--- About this exercise ---
From the listing below, give again exactly the lines from the line with "The width and" to the line with "Task: Click the AST Order bell logo icon", ends included, without any pictures.

--- Task inputs ---
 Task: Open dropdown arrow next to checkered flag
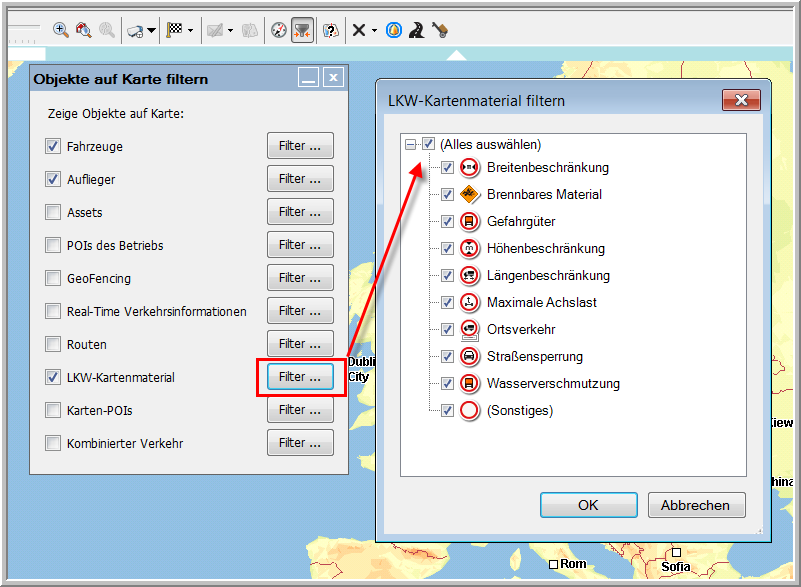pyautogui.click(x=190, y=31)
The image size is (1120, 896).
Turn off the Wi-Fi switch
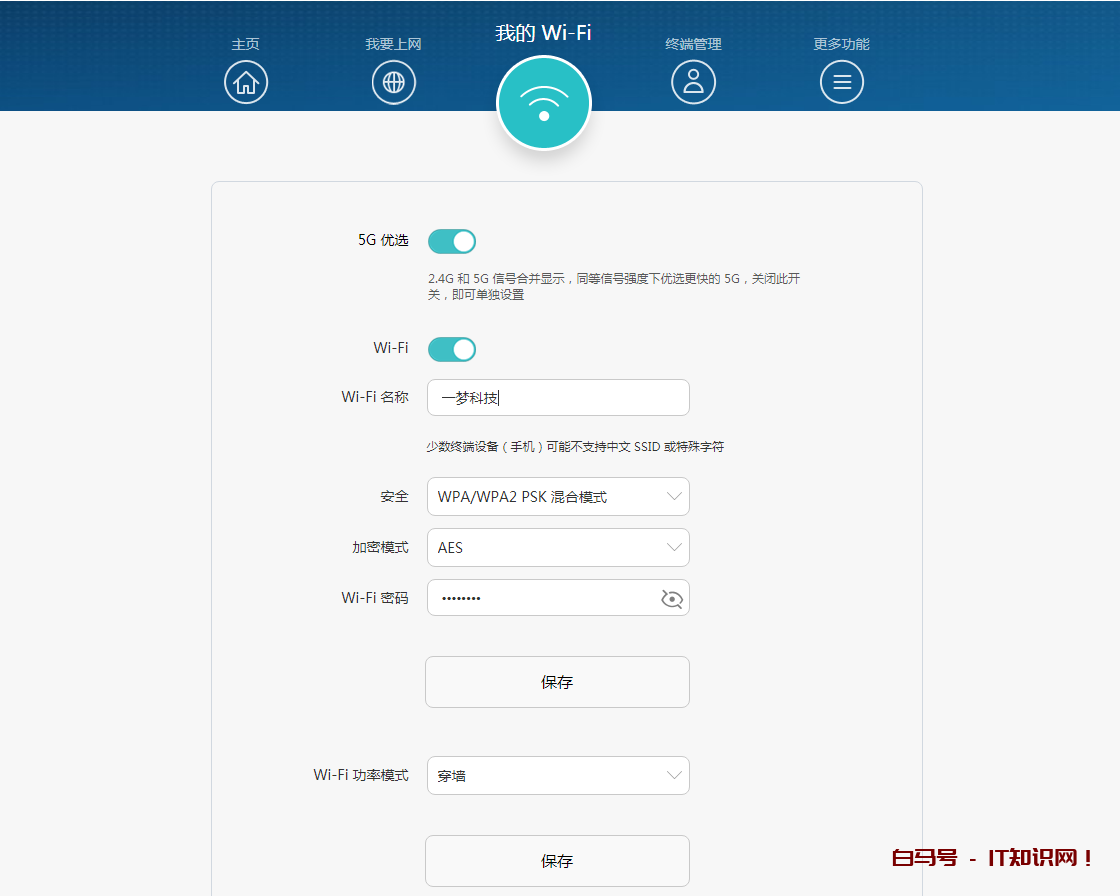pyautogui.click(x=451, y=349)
--
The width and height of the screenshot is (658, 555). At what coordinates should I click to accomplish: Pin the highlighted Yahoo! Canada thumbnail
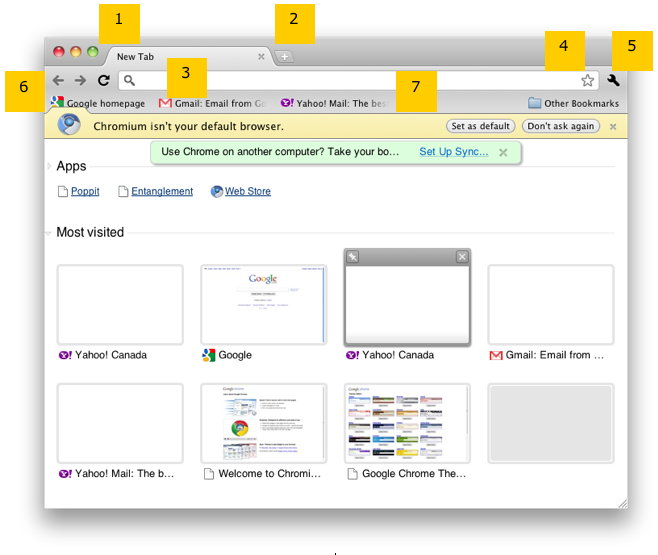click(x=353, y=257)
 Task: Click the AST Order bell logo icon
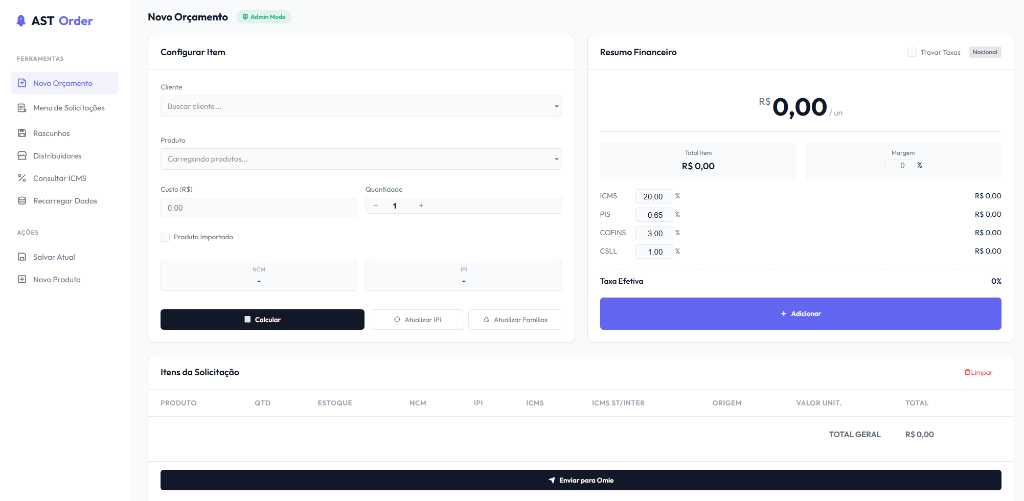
* * *
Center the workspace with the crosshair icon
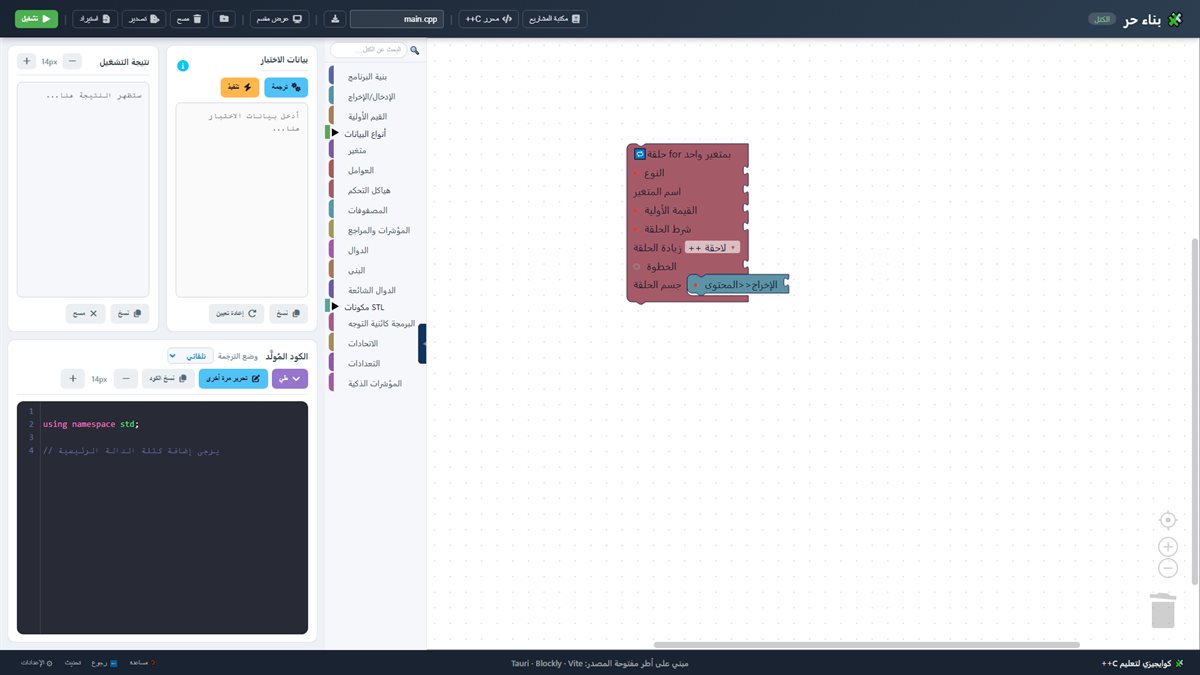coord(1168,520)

--- The answer ---
The width and height of the screenshot is (658, 555). At what coordinates should I click to accomplish: Pin the highlighted Yahoo! Canada thumbnail
click(x=353, y=257)
 Task: Click the AST Order bell logo icon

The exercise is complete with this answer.